-- Dataset content follows --
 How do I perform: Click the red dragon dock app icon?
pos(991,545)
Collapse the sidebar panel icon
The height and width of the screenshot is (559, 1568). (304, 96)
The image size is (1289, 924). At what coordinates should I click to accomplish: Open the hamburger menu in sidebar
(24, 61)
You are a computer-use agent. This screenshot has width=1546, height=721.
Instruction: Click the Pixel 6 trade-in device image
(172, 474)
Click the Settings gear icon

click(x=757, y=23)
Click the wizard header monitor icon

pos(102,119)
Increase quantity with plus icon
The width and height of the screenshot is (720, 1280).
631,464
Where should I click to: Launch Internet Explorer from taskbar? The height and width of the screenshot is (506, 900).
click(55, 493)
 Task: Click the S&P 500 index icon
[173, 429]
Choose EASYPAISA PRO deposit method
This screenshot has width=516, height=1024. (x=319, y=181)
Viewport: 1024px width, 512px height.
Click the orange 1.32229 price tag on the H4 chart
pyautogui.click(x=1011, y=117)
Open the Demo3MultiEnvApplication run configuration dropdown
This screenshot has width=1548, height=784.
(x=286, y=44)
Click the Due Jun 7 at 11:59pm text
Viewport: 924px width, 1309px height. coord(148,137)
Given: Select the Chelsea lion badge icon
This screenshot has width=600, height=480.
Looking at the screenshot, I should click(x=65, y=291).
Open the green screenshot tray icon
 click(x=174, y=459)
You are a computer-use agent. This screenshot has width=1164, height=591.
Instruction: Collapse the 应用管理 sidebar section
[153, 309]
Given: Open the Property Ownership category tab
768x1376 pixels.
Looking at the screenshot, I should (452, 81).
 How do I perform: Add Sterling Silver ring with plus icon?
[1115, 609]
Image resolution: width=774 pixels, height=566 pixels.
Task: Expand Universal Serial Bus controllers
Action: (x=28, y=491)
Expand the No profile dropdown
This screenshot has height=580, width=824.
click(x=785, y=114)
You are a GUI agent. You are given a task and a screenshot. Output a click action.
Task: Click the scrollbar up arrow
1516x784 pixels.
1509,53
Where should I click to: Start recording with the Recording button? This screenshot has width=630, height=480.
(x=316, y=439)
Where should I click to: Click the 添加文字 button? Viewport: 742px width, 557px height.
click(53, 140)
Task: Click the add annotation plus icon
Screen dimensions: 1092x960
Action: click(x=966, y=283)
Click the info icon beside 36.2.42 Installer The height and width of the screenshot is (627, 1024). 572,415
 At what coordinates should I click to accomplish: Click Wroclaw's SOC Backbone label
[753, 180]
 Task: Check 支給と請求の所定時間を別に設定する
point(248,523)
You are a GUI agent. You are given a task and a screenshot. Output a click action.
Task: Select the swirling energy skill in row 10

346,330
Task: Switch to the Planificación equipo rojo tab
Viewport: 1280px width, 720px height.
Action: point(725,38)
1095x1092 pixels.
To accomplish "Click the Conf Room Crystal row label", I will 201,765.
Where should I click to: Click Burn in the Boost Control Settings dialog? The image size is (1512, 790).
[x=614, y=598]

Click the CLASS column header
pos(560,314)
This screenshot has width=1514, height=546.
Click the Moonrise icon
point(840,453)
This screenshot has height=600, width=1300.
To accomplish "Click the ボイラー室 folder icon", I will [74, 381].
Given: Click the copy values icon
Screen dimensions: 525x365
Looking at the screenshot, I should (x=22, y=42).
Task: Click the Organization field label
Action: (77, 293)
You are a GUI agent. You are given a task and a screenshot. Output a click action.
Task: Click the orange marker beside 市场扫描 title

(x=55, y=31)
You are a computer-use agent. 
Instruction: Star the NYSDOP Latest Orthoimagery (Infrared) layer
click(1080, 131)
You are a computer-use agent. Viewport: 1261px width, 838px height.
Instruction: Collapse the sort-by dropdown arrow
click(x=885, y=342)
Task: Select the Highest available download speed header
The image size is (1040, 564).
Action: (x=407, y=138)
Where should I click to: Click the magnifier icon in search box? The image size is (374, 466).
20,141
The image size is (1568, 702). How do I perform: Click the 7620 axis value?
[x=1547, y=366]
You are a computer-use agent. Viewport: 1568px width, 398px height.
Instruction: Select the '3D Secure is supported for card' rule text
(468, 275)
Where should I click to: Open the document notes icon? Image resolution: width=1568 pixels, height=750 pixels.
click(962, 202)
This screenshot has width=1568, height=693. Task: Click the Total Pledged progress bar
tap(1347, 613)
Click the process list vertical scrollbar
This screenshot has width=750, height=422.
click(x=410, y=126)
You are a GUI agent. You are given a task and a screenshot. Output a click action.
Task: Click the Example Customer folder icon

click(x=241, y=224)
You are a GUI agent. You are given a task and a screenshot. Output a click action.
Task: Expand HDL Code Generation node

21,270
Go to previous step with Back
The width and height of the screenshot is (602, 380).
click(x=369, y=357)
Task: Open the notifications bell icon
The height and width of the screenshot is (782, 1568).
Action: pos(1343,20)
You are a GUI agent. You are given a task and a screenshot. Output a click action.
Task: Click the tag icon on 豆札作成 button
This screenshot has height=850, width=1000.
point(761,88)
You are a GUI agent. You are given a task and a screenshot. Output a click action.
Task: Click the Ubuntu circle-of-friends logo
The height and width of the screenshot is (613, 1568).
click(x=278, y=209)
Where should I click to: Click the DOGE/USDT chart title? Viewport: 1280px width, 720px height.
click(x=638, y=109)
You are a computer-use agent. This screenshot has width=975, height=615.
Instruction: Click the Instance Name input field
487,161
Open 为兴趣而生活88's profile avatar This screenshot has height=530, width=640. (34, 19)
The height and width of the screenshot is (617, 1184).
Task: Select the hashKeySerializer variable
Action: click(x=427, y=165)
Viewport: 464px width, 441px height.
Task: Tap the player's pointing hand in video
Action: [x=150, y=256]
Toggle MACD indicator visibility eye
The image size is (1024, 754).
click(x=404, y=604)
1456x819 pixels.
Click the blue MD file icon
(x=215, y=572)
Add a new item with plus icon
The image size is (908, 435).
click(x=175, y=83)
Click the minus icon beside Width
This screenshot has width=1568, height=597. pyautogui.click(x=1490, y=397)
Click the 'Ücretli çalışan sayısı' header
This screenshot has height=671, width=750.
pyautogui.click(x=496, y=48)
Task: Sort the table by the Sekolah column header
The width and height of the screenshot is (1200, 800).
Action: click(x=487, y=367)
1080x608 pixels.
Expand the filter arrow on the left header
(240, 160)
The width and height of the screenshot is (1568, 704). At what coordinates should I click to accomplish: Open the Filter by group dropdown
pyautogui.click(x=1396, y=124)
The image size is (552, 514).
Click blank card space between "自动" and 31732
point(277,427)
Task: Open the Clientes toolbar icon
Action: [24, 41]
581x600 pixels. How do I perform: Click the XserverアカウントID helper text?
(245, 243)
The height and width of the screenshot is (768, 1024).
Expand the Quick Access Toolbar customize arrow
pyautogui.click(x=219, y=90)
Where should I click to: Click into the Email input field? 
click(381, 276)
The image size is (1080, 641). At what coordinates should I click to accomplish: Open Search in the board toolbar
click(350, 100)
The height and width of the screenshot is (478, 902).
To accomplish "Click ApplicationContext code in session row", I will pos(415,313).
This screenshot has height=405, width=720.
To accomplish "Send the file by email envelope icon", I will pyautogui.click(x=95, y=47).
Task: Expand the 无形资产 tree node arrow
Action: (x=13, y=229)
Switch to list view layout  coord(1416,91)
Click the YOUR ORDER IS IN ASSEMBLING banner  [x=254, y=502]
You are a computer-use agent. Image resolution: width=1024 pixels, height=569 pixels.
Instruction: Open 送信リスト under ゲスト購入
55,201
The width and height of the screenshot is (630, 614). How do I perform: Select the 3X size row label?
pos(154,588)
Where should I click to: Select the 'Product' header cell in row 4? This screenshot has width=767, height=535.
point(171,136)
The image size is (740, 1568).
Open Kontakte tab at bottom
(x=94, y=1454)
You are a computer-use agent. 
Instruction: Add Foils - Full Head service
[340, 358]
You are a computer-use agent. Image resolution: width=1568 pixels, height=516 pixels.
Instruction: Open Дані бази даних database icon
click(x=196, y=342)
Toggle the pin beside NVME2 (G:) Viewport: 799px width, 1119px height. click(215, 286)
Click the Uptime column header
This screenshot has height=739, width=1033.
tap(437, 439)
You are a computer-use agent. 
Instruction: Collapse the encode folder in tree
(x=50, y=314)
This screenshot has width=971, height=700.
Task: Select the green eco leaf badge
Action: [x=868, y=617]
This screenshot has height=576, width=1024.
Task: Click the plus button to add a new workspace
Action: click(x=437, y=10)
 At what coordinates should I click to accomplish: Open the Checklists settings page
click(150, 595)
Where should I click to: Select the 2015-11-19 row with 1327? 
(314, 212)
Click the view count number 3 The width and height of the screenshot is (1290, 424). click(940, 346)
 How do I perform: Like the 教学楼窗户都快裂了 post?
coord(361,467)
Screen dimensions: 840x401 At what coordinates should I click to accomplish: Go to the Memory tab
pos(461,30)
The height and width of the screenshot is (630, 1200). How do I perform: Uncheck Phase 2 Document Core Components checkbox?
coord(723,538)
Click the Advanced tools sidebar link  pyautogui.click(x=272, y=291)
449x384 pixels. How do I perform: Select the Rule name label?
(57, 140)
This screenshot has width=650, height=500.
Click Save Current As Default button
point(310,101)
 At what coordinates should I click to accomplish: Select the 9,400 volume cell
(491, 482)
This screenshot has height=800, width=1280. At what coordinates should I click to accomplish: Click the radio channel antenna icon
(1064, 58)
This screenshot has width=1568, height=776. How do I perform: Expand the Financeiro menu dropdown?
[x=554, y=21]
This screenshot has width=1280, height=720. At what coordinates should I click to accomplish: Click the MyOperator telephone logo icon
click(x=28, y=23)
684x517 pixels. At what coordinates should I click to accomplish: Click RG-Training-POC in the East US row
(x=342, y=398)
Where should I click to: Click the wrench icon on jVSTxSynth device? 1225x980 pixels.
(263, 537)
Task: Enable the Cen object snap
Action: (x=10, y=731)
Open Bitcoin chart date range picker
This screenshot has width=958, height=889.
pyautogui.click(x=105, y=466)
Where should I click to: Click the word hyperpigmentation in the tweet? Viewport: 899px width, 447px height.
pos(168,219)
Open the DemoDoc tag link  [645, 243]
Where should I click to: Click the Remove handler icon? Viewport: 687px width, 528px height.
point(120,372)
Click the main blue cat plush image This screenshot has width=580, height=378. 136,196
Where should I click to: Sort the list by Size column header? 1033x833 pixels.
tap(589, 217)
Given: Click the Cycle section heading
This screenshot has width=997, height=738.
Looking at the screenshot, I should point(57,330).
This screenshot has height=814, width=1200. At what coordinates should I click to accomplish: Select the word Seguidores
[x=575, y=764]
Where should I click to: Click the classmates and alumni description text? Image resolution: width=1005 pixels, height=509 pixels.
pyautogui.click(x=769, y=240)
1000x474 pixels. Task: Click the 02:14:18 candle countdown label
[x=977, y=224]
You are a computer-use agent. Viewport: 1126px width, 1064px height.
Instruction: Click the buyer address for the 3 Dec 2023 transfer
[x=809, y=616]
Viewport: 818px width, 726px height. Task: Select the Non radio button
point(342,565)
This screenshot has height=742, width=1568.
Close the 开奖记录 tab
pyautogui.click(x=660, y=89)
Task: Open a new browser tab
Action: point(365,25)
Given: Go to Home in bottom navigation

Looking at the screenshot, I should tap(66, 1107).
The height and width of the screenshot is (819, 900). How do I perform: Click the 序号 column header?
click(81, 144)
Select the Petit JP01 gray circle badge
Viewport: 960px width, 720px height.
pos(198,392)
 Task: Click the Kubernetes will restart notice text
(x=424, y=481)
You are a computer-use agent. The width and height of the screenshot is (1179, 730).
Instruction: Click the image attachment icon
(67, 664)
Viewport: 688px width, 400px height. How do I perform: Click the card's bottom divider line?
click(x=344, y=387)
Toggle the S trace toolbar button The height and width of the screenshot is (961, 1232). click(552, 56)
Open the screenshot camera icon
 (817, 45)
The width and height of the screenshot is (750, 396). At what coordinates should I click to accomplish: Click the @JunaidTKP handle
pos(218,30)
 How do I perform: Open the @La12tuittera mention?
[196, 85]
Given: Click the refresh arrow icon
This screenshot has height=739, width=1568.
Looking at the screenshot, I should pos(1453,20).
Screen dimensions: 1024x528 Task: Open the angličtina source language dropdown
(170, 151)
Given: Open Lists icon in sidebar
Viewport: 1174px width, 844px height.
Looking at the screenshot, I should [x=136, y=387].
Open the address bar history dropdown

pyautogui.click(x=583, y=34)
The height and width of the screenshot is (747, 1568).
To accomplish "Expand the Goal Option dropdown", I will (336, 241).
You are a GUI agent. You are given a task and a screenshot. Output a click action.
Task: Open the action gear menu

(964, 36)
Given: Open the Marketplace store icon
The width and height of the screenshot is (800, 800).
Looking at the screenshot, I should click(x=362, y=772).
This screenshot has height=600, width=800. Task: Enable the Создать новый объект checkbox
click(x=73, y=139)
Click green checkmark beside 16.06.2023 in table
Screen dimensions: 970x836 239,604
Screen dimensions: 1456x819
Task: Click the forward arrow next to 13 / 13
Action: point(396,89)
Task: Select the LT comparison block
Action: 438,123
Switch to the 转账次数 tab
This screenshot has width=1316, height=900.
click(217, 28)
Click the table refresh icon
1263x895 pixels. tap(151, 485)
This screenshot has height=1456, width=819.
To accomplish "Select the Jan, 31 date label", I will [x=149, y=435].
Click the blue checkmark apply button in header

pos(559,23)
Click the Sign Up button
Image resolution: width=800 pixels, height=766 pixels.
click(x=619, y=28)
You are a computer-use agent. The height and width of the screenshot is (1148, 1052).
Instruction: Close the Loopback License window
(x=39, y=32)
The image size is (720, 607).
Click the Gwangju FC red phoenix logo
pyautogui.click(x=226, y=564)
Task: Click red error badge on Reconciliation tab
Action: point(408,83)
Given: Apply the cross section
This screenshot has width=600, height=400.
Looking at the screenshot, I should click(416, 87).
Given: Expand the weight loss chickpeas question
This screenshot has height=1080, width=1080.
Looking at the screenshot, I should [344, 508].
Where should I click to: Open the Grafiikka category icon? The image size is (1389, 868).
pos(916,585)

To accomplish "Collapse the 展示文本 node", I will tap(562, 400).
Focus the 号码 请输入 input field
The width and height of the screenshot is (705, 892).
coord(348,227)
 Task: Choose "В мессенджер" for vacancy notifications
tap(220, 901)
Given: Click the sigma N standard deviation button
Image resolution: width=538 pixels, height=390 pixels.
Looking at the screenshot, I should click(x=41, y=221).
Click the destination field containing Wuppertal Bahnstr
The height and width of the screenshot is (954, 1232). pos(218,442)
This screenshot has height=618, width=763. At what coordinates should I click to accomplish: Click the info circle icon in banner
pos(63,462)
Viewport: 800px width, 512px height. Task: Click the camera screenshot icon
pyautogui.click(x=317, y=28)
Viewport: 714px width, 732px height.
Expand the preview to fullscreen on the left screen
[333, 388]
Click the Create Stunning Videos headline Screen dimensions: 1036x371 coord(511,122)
-- Dataset content concluded --
Whenever a line above includes the string "link", copy it.

▶ Solution to this exercise:
Click the Advanced tools sidebar link  pyautogui.click(x=272, y=291)
Open the DemoDoc tag link  [645, 243]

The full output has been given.